Efforts to re-regulate and innovate legal services took a major step forward last week at the Conference of Chief Justices’ (CCJ) midyear meeting, where members adopted Resolution 2 - Urging Consideration of Regulatory Innovations Regarding the Delivery of Legal Services.

The resolution “urges its members to consider regulatory innovations that have the potential to improve the accessibility, affordability and quality of civil legal services, while ensuring necessary and appropriate protections for the public.” With the adoption of this resolution, CCJ adds its voice to the chorus calling for solutions to close the justice gap and rethinking the current regulatory framework to improve and expand the legal services offered to the public. Even though the task of regulating the profession is often delegated to state bars or bar associations, it is state supreme courts that are ultimately responsible for regulation over legal services, and IAALS applauds the leadership shown by the CCJ in adopting this resolution.

Resolution 2 is the critical next step towards bringing legal services within the reach of the people who need them. Back in 2015, ​CCJ set the self-proclaimed aspirational goal of “100 percent access to effective assistance for essential civil legal needs through a continuum of meaningful and appropriate services.” Yet the justices now concede a key point made earlier this year by LSC President Jim Sandman that traditional solutions, such as increased funding for civil legal aid, pro bono work, and court assistance programs, have been undoubtedly helpful but ultimately are not anywhere enough to close the ever-widening justice gap.
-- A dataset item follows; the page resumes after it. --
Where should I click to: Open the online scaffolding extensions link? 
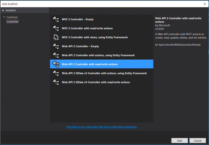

In some ways, this Resolution 2 affirms some of the bold steps taken in some states already. The resolution acknowledges that several states are already experimenting with regulatory innovations, and that this experimentation with different approaches “provides a measured approach to identify and analyze the best solutions to meeting the public’s growing legal needs.” Indeed, as part of IAALS’ Unlocking Legal Regulation project, IAALS is partnering with the state of Utah to create, implement, and evaluate a regulatory sandbox, which will provide invaluable data as to how states may allow individuals other than lawyers to provide certain legal services while also protecting consumers.

To further the conversation on regulatory reform, IAALS and the University of Denver Sturm College of Law will co-host a series of speakers on the future of legal services, culminating with panel on April 29 featuring Justices Melissa Hart of Colorado, Deno Himonas of Utah, and Ann A. Scott Timmer of Arizona—three states who are, like the resolution references, currently considering major regulatory reforms. The justices will share the challenges they’ve witnessed in their respective states’ reform projects, common issues that have arisen during these efforts, and their own aspirational goals for the new and distant future.

We hope states will look to the CCJ’s adoption of Resolution 2 as an indication that regulatory innovation is important, imminent, and, perhaps, one of the best chances we have at achieving that aspirational goal of justice for all.